Text provided
Content starts
Former students at Charlotte School of Law recently filed two Illinois state court actions alleging consumer fraud and deceptive business practices against Sterling Capital Partners, a Chicago private equity firm that owns the law school.

On March 22, a group of former students filed a lawsuit in Cook County Circuit Court against Sterling Capital Partners and other related affiliates (known collectively as Sterling Entities), demanding tuition reimbursement, Law360 reports. The latest lawsuit joins a similar one filed in February against Sterling Entities.

In 2017, Sterling Capital won its motion to be dismissed as a defendant in another fraud lawsuit brought against Charlotte School of Law, filed in the North Carolina U.S. District Court, on the basis that the court did not have jurisdiction against Sterling Entities. Sterling Capital’s three law schools are run by two entities collectively known as InfiLaw. Sterling Capital did not respond to an ABA Journal interview request.

Charlotte School of Law was started in 2006 and received full ABA accreditation in 2011, according to the complaints. For 2012 through 2014, total student enrollment was approximately 1,400.
Content ends
Dataset
Content starts
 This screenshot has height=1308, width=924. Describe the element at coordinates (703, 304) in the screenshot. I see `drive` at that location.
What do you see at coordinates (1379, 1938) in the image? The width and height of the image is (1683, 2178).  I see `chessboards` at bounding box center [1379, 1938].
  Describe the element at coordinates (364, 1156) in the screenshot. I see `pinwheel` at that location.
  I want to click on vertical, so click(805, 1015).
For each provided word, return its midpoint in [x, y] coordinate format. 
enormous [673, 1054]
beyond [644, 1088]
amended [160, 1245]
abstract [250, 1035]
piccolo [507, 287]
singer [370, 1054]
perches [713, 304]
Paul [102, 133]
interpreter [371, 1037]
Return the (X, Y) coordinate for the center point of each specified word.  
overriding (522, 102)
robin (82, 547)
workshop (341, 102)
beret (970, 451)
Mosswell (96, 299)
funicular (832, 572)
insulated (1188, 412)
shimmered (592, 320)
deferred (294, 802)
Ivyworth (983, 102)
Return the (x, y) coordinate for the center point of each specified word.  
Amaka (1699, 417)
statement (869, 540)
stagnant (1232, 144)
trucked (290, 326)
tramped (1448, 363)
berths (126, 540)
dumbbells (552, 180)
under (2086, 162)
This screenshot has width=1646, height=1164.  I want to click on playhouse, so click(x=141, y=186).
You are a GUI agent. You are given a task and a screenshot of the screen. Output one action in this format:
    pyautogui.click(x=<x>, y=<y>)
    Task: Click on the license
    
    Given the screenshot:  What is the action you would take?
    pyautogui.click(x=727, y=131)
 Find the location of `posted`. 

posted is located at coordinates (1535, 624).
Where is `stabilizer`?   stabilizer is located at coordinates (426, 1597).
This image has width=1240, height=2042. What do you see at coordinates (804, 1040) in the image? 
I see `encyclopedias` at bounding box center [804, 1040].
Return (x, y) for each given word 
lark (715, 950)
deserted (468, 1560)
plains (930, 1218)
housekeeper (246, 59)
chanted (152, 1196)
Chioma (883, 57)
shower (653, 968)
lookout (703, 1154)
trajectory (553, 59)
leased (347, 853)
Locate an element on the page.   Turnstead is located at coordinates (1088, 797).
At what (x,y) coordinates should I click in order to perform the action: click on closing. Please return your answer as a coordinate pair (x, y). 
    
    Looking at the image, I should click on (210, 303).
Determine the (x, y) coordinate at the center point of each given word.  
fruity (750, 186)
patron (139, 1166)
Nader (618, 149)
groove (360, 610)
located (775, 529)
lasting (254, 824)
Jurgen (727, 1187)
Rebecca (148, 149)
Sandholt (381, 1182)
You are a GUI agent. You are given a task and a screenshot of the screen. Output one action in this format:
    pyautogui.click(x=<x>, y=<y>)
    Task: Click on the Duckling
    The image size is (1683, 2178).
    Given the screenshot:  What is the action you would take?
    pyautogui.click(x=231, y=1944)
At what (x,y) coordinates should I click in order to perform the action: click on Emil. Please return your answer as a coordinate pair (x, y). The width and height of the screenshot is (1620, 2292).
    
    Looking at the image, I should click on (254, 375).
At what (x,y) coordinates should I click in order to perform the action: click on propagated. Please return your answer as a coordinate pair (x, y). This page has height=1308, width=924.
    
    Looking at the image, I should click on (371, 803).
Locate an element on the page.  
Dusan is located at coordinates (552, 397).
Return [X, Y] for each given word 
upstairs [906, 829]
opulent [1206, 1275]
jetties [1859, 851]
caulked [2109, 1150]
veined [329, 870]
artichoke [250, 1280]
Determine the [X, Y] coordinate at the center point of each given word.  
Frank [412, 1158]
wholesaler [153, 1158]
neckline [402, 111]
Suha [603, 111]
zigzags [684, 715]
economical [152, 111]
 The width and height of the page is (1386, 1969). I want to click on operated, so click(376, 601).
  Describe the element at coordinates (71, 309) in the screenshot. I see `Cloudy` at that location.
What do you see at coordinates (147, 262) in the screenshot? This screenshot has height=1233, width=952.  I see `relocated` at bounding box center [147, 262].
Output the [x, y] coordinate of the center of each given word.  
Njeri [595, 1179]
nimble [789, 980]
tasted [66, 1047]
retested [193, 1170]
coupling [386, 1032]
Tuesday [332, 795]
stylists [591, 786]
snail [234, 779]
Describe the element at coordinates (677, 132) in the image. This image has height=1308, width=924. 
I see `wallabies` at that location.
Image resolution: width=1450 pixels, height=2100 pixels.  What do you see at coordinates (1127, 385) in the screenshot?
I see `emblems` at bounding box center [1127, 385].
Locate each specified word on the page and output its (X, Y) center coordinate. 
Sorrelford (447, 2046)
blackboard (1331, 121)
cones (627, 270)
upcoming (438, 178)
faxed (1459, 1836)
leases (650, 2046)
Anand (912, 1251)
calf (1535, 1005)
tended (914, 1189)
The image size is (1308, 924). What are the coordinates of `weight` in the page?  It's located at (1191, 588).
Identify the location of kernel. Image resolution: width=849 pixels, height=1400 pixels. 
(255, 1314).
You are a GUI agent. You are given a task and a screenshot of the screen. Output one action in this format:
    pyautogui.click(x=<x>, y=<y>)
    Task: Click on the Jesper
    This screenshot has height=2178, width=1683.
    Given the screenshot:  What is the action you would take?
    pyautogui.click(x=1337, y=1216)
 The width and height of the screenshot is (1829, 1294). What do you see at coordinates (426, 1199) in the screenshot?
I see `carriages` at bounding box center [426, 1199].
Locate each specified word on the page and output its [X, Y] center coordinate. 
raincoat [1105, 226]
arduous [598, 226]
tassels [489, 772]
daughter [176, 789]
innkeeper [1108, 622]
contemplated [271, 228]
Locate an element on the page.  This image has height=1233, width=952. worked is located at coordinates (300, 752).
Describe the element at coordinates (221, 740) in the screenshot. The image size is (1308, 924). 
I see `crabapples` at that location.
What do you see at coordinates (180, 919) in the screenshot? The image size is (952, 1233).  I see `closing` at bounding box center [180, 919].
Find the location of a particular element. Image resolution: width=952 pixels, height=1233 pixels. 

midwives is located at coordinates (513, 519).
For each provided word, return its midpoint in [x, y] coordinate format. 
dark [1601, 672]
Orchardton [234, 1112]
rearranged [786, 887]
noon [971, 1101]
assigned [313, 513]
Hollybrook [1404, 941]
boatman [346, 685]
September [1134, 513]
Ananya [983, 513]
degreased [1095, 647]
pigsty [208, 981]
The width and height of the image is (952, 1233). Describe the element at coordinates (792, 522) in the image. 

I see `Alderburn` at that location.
Content ends
Aim of the exercise
Write the next part of the article about the Charlotte School of Law lawsuits, picking up after its final sentence. The entries have no connection to the text about Charlotte School of Law.

Answer to the problem
“From the time the Sterling Entities established the InfiLaw and CSL subsidiaries, the Sterling Entities and their subsidiaries recklessly planned to increase CSL’s enrollment, revenue and profit once it obtained full ABA accreditation by slashing standards for admission and curricular quality,” both complaints state.

Plaintiffs who attended Charlotte School of Law have $170,000 in student debt on average, according to the complaints. They allege that InfiLaw’s creation coincided with the expansion of the federal Direct Plus loan program, which lifted caps on how much graduate students could borrow and did not set limits on what tuition schools could charge. In 2016, full-time tuition at Charlotte School of Law was $44,284, according to its 509 Report for 2016.

The Illinois actions have a total of 25 plaintiffs, who each seek judgments in excess of $50,000, in addition to costs and attorney fees. Charlotte School of Law closed in August 2017 after the council of the ABA’s Section of Legal Education and Admissions to the Bar rejected its proposed teach-out plan.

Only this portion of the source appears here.